### Aim of the exercise
Top to bottom, every record is to be copied word for word.

### The records

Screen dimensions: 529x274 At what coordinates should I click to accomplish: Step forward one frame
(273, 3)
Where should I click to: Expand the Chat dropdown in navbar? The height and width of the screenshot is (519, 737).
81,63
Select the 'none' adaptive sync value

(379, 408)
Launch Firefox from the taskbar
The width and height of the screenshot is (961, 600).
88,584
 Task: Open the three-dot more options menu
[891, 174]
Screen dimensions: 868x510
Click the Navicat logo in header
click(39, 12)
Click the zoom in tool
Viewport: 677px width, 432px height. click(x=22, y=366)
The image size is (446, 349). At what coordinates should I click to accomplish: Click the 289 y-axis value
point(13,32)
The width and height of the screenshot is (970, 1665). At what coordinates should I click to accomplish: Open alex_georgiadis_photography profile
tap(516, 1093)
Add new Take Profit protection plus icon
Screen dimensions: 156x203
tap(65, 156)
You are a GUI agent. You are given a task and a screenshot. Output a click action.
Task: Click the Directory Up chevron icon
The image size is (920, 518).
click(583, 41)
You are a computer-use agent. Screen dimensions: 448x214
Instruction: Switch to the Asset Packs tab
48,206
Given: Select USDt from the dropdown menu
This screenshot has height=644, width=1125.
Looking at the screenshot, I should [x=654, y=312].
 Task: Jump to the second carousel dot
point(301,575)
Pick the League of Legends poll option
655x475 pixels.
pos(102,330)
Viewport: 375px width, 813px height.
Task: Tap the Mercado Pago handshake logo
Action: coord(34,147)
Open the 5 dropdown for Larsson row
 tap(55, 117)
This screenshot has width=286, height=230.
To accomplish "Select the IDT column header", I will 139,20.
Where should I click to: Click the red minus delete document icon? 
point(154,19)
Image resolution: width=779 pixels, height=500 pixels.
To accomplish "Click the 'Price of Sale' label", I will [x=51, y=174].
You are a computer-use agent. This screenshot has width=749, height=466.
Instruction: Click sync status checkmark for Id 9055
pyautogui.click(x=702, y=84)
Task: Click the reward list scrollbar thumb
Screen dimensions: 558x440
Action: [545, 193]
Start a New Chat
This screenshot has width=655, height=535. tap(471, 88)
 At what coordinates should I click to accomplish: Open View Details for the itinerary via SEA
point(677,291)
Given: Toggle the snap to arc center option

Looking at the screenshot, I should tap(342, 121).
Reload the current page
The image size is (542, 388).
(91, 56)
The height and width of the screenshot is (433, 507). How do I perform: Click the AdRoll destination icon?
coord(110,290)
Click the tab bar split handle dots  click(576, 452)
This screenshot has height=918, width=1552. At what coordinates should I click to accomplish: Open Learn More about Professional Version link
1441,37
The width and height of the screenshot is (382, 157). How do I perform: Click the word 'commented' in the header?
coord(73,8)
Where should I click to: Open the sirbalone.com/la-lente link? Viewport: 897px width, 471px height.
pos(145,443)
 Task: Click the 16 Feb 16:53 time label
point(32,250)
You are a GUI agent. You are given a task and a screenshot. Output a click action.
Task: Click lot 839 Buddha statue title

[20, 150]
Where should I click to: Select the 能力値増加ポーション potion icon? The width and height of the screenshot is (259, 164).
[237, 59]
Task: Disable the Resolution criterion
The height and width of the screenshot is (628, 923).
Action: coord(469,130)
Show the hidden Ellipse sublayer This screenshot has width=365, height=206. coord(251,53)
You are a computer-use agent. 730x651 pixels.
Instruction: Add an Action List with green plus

### Answer to the exercise
Screen dimensions: 529x274 At what coordinates should I click to accomplish: Step forward one frame
(273, 3)
Where should I click to: Expand the Chat dropdown in navbar? The height and width of the screenshot is (519, 737).
81,63
Select the 'none' adaptive sync value

(379, 408)
Launch Firefox from the taskbar
The width and height of the screenshot is (961, 600).
88,584
 Task: Open the three-dot more options menu
[891, 174]
Screen dimensions: 868x510
Click the Navicat logo in header
click(39, 12)
Click the zoom in tool
Viewport: 677px width, 432px height. click(x=22, y=366)
The image size is (446, 349). At what coordinates should I click to accomplish: Click the 289 y-axis value
point(13,32)
The width and height of the screenshot is (970, 1665). At what coordinates should I click to accomplish: Open alex_georgiadis_photography profile
tap(516, 1093)
Add new Take Profit protection plus icon
Screen dimensions: 156x203
tap(65, 156)
You are a GUI agent. You are given a task and a screenshot. Output a click action.
Task: Click the Directory Up chevron icon
The image size is (920, 518).
click(583, 41)
You are a computer-use agent. Screen dimensions: 448x214
Instruction: Switch to the Asset Packs tab
48,206
Given: Select USDt from the dropdown menu
This screenshot has height=644, width=1125.
Looking at the screenshot, I should [x=654, y=312].
 Task: Jump to the second carousel dot
point(301,575)
Pick the League of Legends poll option
655x475 pixels.
pos(102,330)
Viewport: 375px width, 813px height.
Task: Tap the Mercado Pago handshake logo
Action: coord(34,147)
Open the 5 dropdown for Larsson row
 tap(55, 117)
This screenshot has width=286, height=230.
To accomplish "Select the IDT column header", I will 139,20.
Where should I click to: Click the red minus delete document icon? 
point(154,19)
Image resolution: width=779 pixels, height=500 pixels.
To accomplish "Click the 'Price of Sale' label", I will [x=51, y=174].
You are a computer-use agent. This screenshot has width=749, height=466.
Instruction: Click sync status checkmark for Id 9055
pyautogui.click(x=702, y=84)
Task: Click the reward list scrollbar thumb
Screen dimensions: 558x440
Action: [545, 193]
Start a New Chat
This screenshot has width=655, height=535. tap(471, 88)
 At what coordinates should I click to accomplish: Open View Details for the itinerary via SEA
point(677,291)
Given: Toggle the snap to arc center option

Looking at the screenshot, I should tap(342, 121).
Reload the current page
The image size is (542, 388).
(91, 56)
The height and width of the screenshot is (433, 507). How do I perform: Click the AdRoll destination icon?
coord(110,290)
Click the tab bar split handle dots  click(576, 452)
This screenshot has height=918, width=1552. At what coordinates should I click to accomplish: Open Learn More about Professional Version link
1441,37
The width and height of the screenshot is (382, 157). How do I perform: Click the word 'commented' in the header?
coord(73,8)
Where should I click to: Open the sirbalone.com/la-lente link? Viewport: 897px width, 471px height.
pos(145,443)
 Task: Click the 16 Feb 16:53 time label
point(32,250)
You are a GUI agent. You are given a task and a screenshot. Output a click action.
Task: Click lot 839 Buddha statue title

[20, 150]
Where should I click to: Select the 能力値増加ポーション potion icon? The width and height of the screenshot is (259, 164).
[237, 59]
Task: Disable the Resolution criterion
The height and width of the screenshot is (628, 923).
Action: coord(469,130)
Show the hidden Ellipse sublayer This screenshot has width=365, height=206. coord(251,53)
You are a computer-use agent. 730x651 pixels.
Instruction: Add an Action List with green plus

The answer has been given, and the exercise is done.